Une grande réunion s'est tenue au siège de la coalition IRD, à Ivandry hier soir. Une ultime tentative des décideurs du camp Orange pour désamorcer la crise institutionnelle d'après les informations. Une démarche qui aurait fait mouche. Les arguments mis sur la table ne sont pas indiqués cependant. Au regard des textes, cet éventuel rétropédalage de principe pourrait être difficile dans les actes, du moins avant le vote. Le dépôt officiel de la motion de censure semble en effet être un point de non retour.

Le vote de la motion ne peut avoir lieu que "quarante-huit heures" après son dépôt selon la Constitution. Le règlement intérieur de l'Assemblée nationale laisse visiblement une porte ouverte à un revirement des députés avant "la mise en discussion", de la motion. "Aucun retrait d'une motion de censure n'est possible après sa mise en discussion", dispose en effet l'alinéa 3 de l'article 196 du texte.

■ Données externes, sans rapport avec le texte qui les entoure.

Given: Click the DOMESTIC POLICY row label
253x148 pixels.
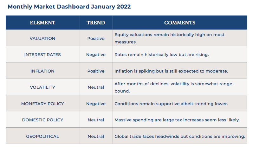Looking at the screenshot, I should coord(42,120).
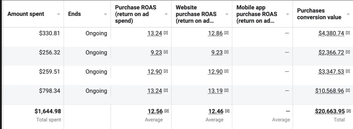
Task: Click the footnote [2] icon beside total 12.46
Action: (x=227, y=111)
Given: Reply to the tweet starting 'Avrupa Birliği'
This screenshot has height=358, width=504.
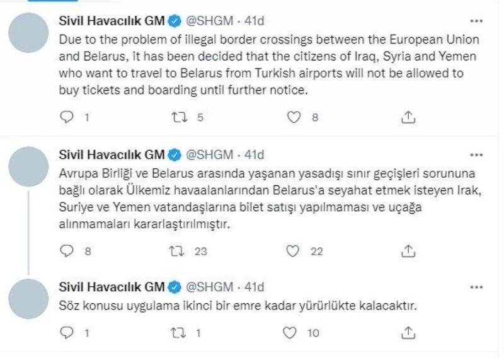Looking at the screenshot, I should (66, 251).
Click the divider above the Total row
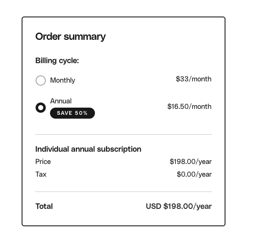Screen dimensions: 253x250 (123, 192)
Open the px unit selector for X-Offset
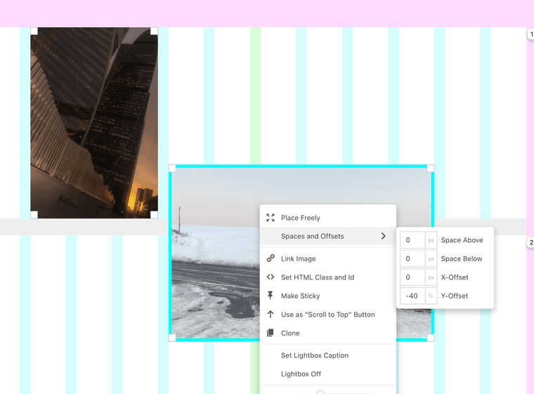 pyautogui.click(x=431, y=277)
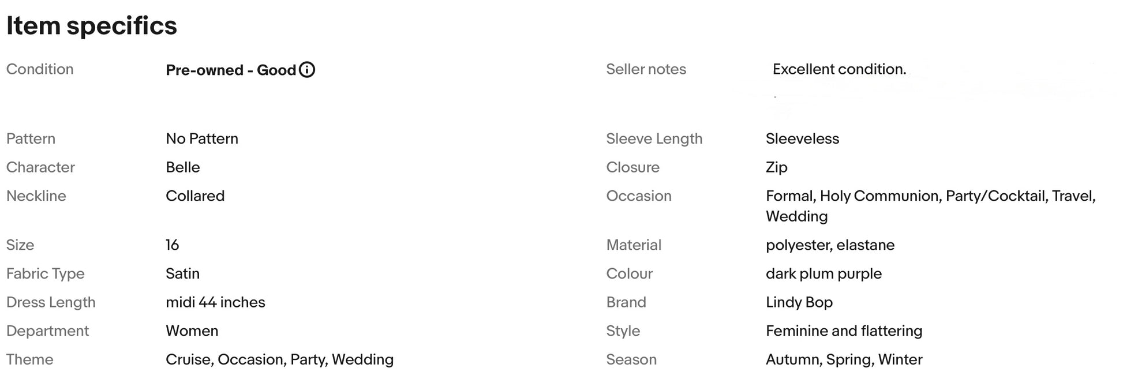1123x387 pixels.
Task: Click the Excellent condition seller note
Action: point(839,69)
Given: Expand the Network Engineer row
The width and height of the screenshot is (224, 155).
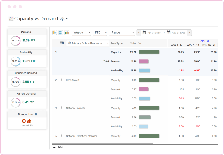Looking at the screenshot, I should pos(62,108).
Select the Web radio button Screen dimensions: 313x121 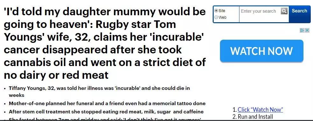tap(216, 17)
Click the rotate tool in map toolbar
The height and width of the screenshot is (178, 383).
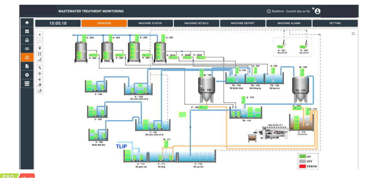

Il ajoute que "lorsque la discussion est engagée, elle doit être poursuivie jusqu'au vote".

La motion de censure n'est adoptée que si elle est votée par les deux tiers des membres de la Chambre basse. Les signataires de la proposition dépassent ce quota. Reste à voir s'il y aura désistement ou s'ils mèneront à terme leur intention.

Haro sur la déstabilisation

Selon le communiqué du conseil des ministres, la réunion de l'Exécutif d'hier, a démarré par une réaction de Andry Rajoelina, président de la République sur le soubresaut politique à l'Assemblée nationale. Le chef de l'État, selon ce rapport, soutient que le pays "ne mérite plus de vivre une situation d'instabilité". Les querelles politiques qui nuisent à l'apaisement ne doivent pas aggraver les conséquences socio-économiques des différentes crises globales, ajoute le locataire d'Iavoloha, selon le communiqué publié par l'institution présidentielle. Dans un appel à l'apaisement, le conseil des ministres demande une franche collaboration entre les acteurs politiques, les élus et les responsables désignés pour "sauver Madagascar et non pas le détruire".